While Mr. Fleming and others insist that Smiley might eventually regain a prominent role in the retailer's advertising and that he retains a strong presence in its print ads and store signs, some marketing experts speculate that the time has come for the icon to hang up his blue vest. "In my judgment, it has run its course," said Rajiv Lal, a professor of retailing at Harvard Business School.
Wal-Mart used Smiley regularly in his heyday to tout price rollbacks, the prolonged or permanent price reductions in featured products. He reflected the cornerstone of the Wal-Mart discount strategy. Instead of occasional short-term discounts, Wal-Mart always priced its products as cheaply as possible. When it found ways to cut costs on an item even more, it passed those cuts or rollbacks on to the customers, too.
The new Wal-Mart ad campaign, launched last summer for back-to-school, for the most part has shied away from focusing on price as it touts improved merchandise quality instead. "We own low prices," Mr. Fleming said, while recently touring Wal-Mart's new high-end store in Plano,Texas, that is supposed to lure more affluent customers.
"We are not just about price, but the broad value proposition for all customers," Mr. Fleming said. "We don't want to lose prices, but evolve the message of value -- in products, service and customer experience."

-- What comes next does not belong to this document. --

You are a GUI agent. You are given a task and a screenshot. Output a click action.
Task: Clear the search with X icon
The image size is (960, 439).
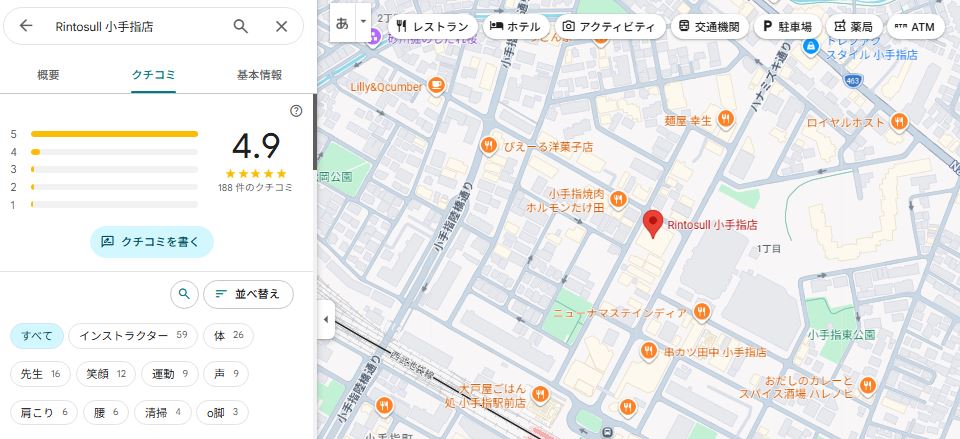[x=282, y=27]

Whether Wal-Mart's new message is clicking with consumers isn't yet clear. Charles Grom, a retail analyst at J.P. Morgan, recently wrote about the retailer's anemic March same-store-sales increase of less than 1 percent at its supercenters and discount stores. He said he didn't think Wal-Mart's ad campaign was resonating with shoppers.
Some Wal-Mart watchers say the ads are too much, too soon and may unrealistically raise shoppers' expectations of what Wal-Mart stores have to offer. While the company is planning to remodel 1,800 stores in 18 months and is trying to roll out its new fashion line to more stores, all that is still a work in progress. If shoppers arrive expecting more than they get, they might be disappointed. Asked whether all the marketing changes are causing controversy inside Wal-Mart, Mr. Fleming quipped, "I just wear a bulletproof vest."
Smiley's recent benching reflects a history of ups and downs for corporate mascots prominent enough to become synonymous with their companies. Burger King Holdings Inc.'s fast-food chain Burger King had retired the burger king himself for several years until recently recoronating him in a series of quirky "Wake up with the king" breakfast ads. And McDonald's Corp.'s Ronald McDonald has seen his prominence in the burger chain's ad strategy ebb and flow through the decades.
The challenge for Wal-Mart won't be whether to retire Smiley or eventually reinstate him, some branding experts say. Rather, it will be overcoming the perception that decades of Wal-Mart advertising has cemented for shoppers -- that it is all about low prices.
For example, it took Target a decade to position itself as a low-cost yet chic retailer, and Wal-Mart will need a lengthy, consistent campaign as well to change its image, said Robert Passikoff, president of New York-based Brand Keys Inc. Wal-Mart is "doing all the right things," he says. "But they have a brand image and brand values that are so deeply entrenched that changing the direction is like trying to turn around the Queen Mary."